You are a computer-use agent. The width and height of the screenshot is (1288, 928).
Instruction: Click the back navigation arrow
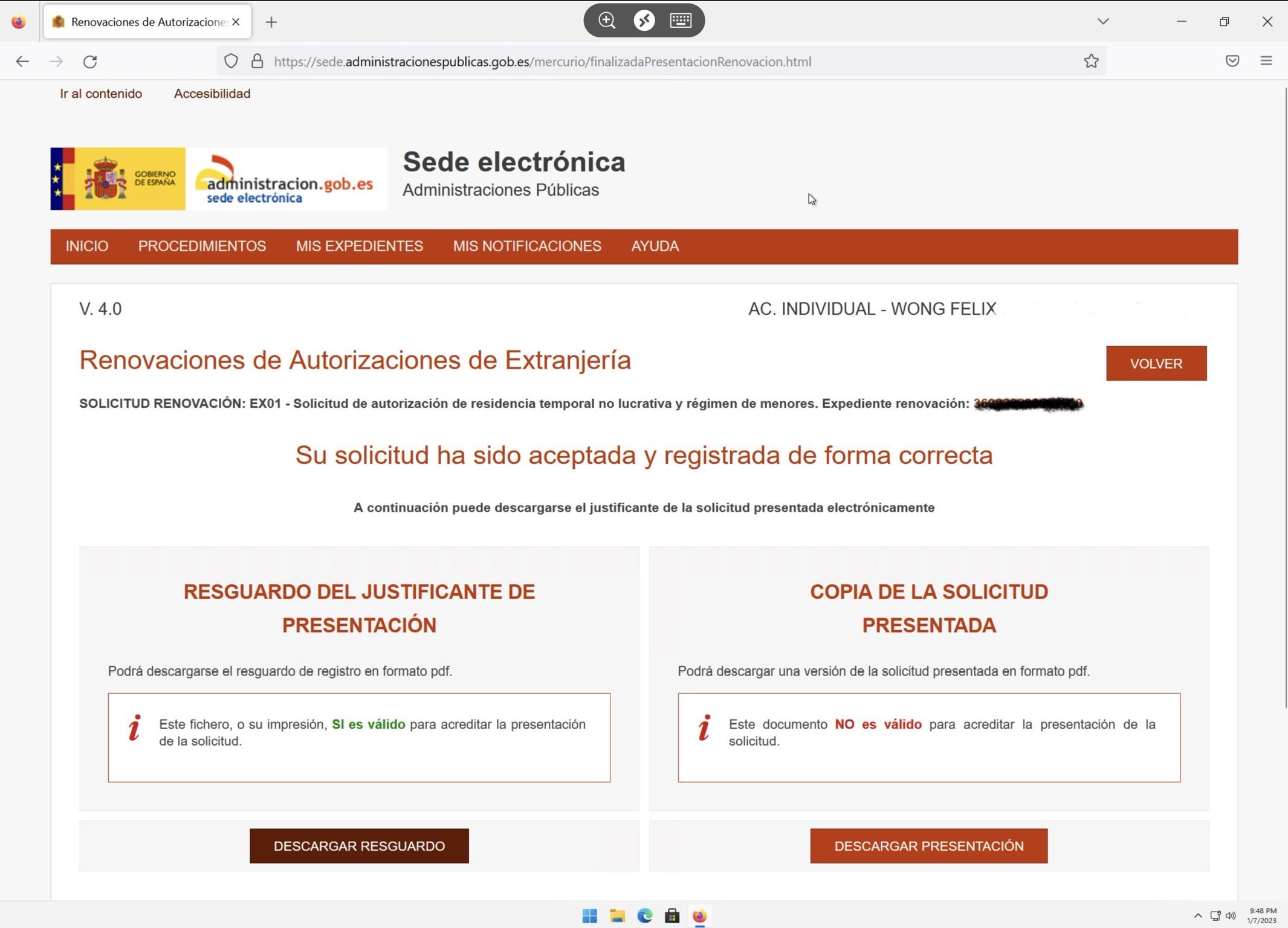point(22,62)
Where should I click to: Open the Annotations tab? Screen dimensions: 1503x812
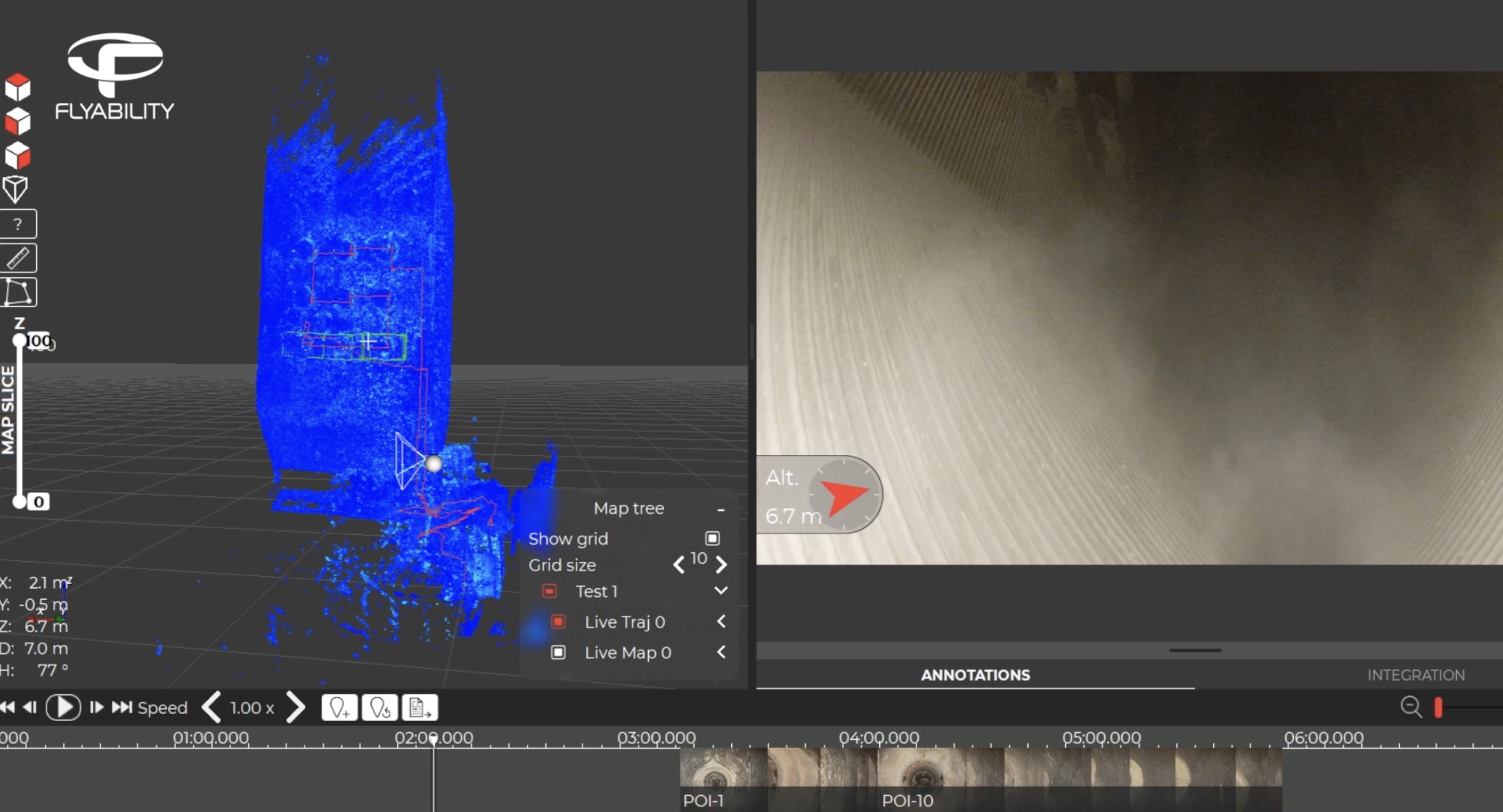(975, 675)
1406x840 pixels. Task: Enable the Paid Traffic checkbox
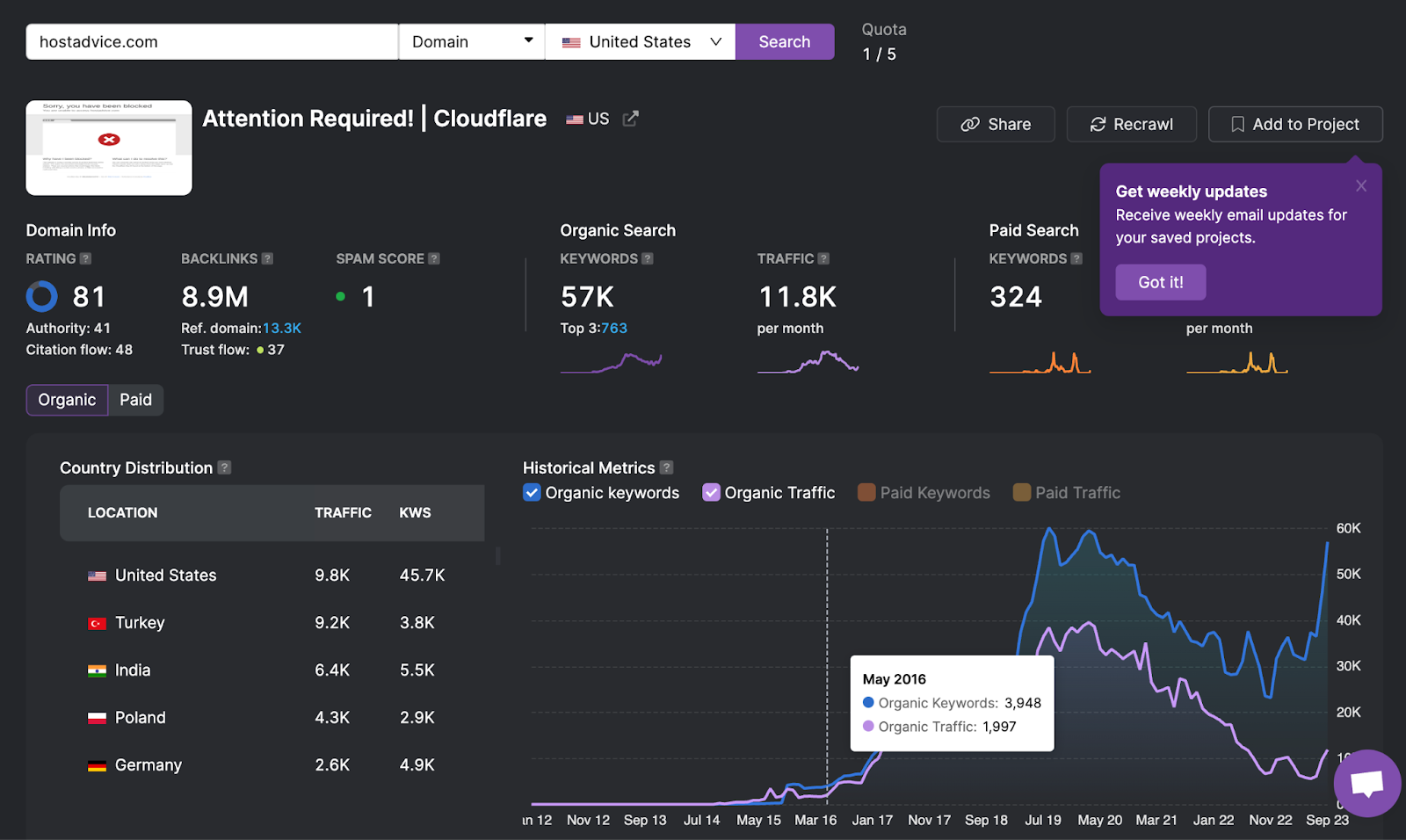pyautogui.click(x=1021, y=493)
----------------
■ **GOAL OF THE EXERCISE**:
Please copy out the whole listing exactly, minus its pictures.

■ **EXERCISE RESPONSE**:
You are a computer-use agent. The width and height of the screenshot is (1288, 928).
Instruction: Click the back navigation arrow
point(22,62)
Where should I click to: Open the Annotations tab? Screen dimensions: 1503x812
(975, 675)
1406x840 pixels. Task: Enable the Paid Traffic checkbox
pyautogui.click(x=1021, y=493)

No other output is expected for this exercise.